I also question whether the current witch-hunt about "child pornography" is entirely constructive. Of course anything which involves harming children in the making of it should be a crime. But Japanese style manga cartoons, or realistic CGI imagery - however disgusting it might seem to non-paedophiles - should probably be available to help them deal with their sexuality in a way that does not harm children.

This is a subject it would be much easier not to write about. Anything one does write can be misinterpreted. I am not sure, however, that the tone of the present debate is likely to lead to our children being safer. Surely that - not the expression of our revulsion - is the real issue?

Is Megan's Law a vigilantes' charter? - Law - Times Online

6 comments:

Anonymous said...

You omit to discuss the issue of gradations.

Not everyone on the register is someone who has actually sexually assaulted a child. Recall that Pete Townshend is now on the register (I think). Many men accused of a minor offence might choose to go on the register rather than go through the courts if this choice was made to them. This opens the possibility that some people on the register are likely to be innocent.

Against this, I go along with your anecdotal view of how society dealt with the subject in days gone by. The community kept a watch on the "dirty old man" and that did the job. Today by contrast, communities have broken down and such a solution seems to be beyond reach. But this change has also impacted the paedophile who is now able to socialise with others like himself. In the "old days" one lonely "dirty old man" would be an island in a sea of disapproval - not any more. It isn't a stretch to assume that being in contact with others who share this sexual desire will tend to encourage them all.

By extension I would not assume as quickly as you have that the presence of pornography acts to satiate such a desire - in the company of people who do not disapprove, it may act as a stimulant.

Anonymous said...

I take a rather simplistic view.

As things are now, innocent children are at risk. As things should be under a Megan's law regime, adults, most of whom would be paedophiles and perverts not in control of their urges, would be at risk instead. (From vigilantes.)

This redistribution of risk is surely to be preferred. Society could then debate measures to protect peadophiles at its leisure. Sure there would be some failures and the occassional paedophile will be attacked and even murdered, but if they can't live with the consequencies of their actions, then they shouldn't commit the crimes.

> _COLLECTED DATA_:
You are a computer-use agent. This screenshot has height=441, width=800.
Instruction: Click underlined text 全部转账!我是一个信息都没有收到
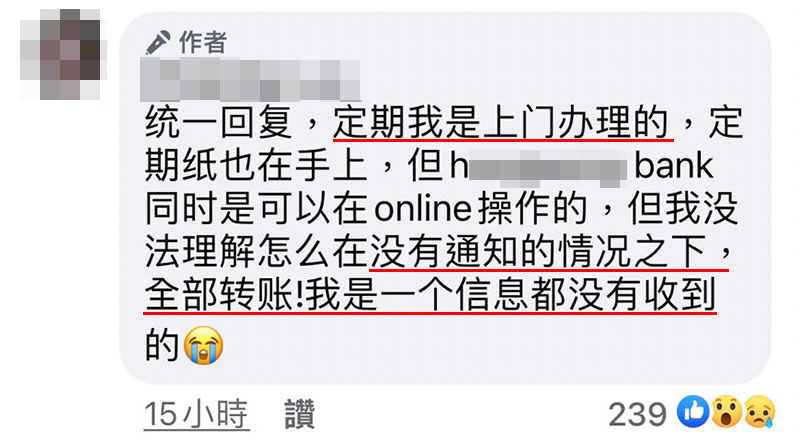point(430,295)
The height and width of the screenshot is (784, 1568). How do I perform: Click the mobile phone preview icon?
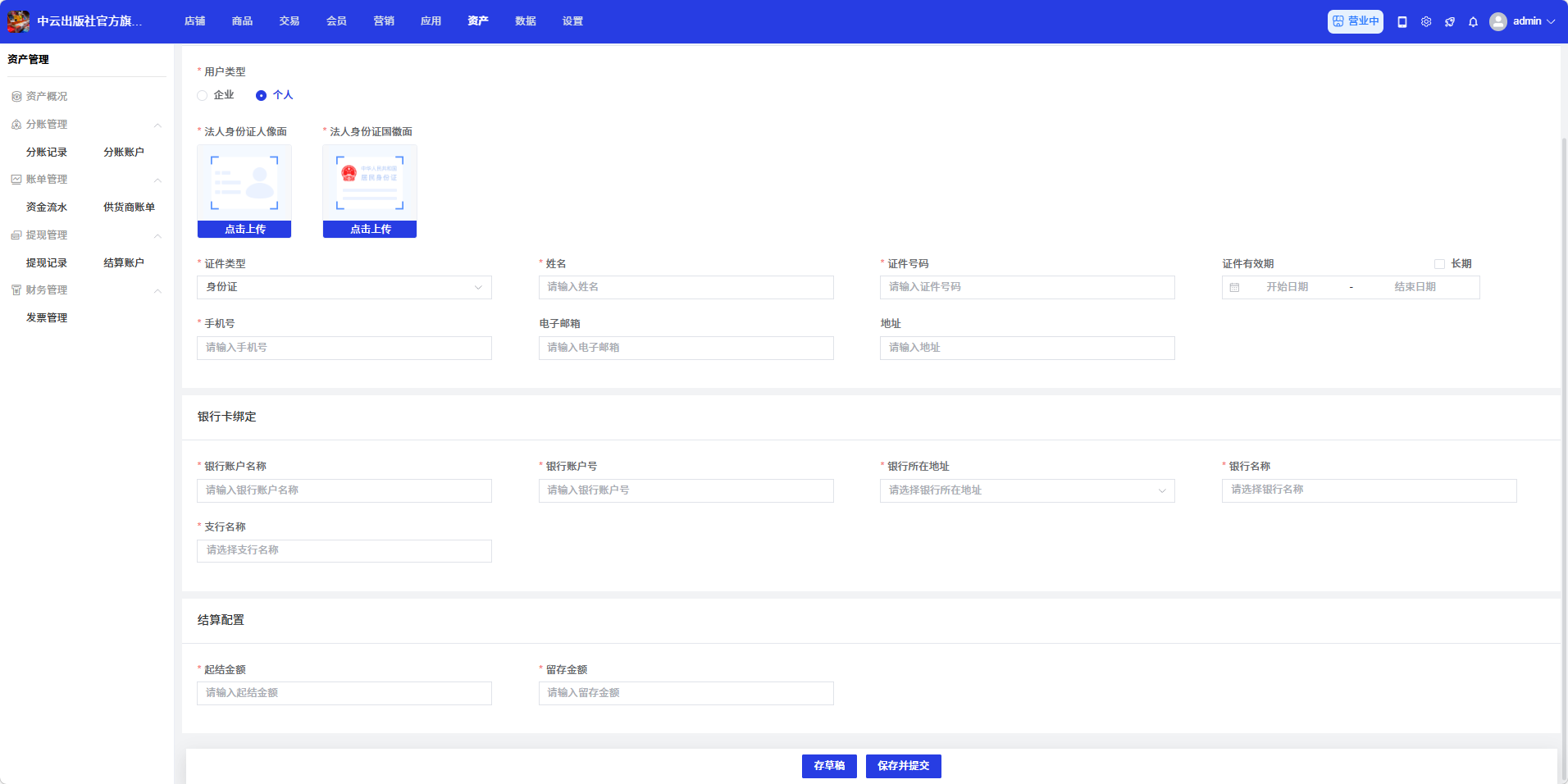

> _WORK INSTRUCTIONS_:
1. Please write out, word for word, the part of the Megan's Law post that opens with the words containing "I also question" and closes with "the real issue?".
2. Resume the Megan's Law post and its comments from the point where they stop.
The data above stands apart from the Megan's Law post.

> _PER-TASK ANSWERS_:
1.
I also question whether the current witch-hunt about "child pornography" is entirely constructive. Of course anything which involves harming children in the making of it should be a crime. But Japanese style manga cartoons, or realistic CGI imagery - however disgusting it might seem to non-paedophiles - should probably be available to help them deal with their sexuality in a way that does not harm children.

This is a subject it would be much easier not to write about. Anything one does write can be misinterpreted. I am not sure, however, that the tone of the present debate is likely to lead to our children being safer. Surely that - not the expression of our revulsion - is the real issue?

2.
Tom Paine said...

John East, if the problem were quite as binary as that, I would agree. But the children will be at risk anyway. There is no perfect world.

Some of the people punished by vigilantes would be innocent - remember the paediatrician targetted by the mob after the News of the World started the first British "Megan's Law" scare? Others would be paedophiles who have, after punishment or treatment, brought their urges under control.

As I made clear in my post, I think the issue here is striking a fair balance between the right to know and the right to privacy. The fact that the subject matter is so emotive (we are all programmed by nature to protect little children, and those who would harm them are abhorrent to us) makes it difficult to be rational.

Usually, the more difficult it is to be rational, the more important it is to try.

Anonymous said...

Tom, Just because I take a simplistic view does not mean I see it as a simplistic problem. I'm not claiming that children would be removed from risk, just that some of the risk would be transferred to the convicted criminals.

I have a friend, a schizophrenic in his 50’s who lives alone on a housing estate. He is already perceived by his neighbours as “not one of us”, and has been singled out by some of the locals for bullying in the past. In the event of a paedophile incident it’s the many thousands of innocent people like him who currently come in for unwarranted attention. A Megan’s law would at least put these people out of the frame.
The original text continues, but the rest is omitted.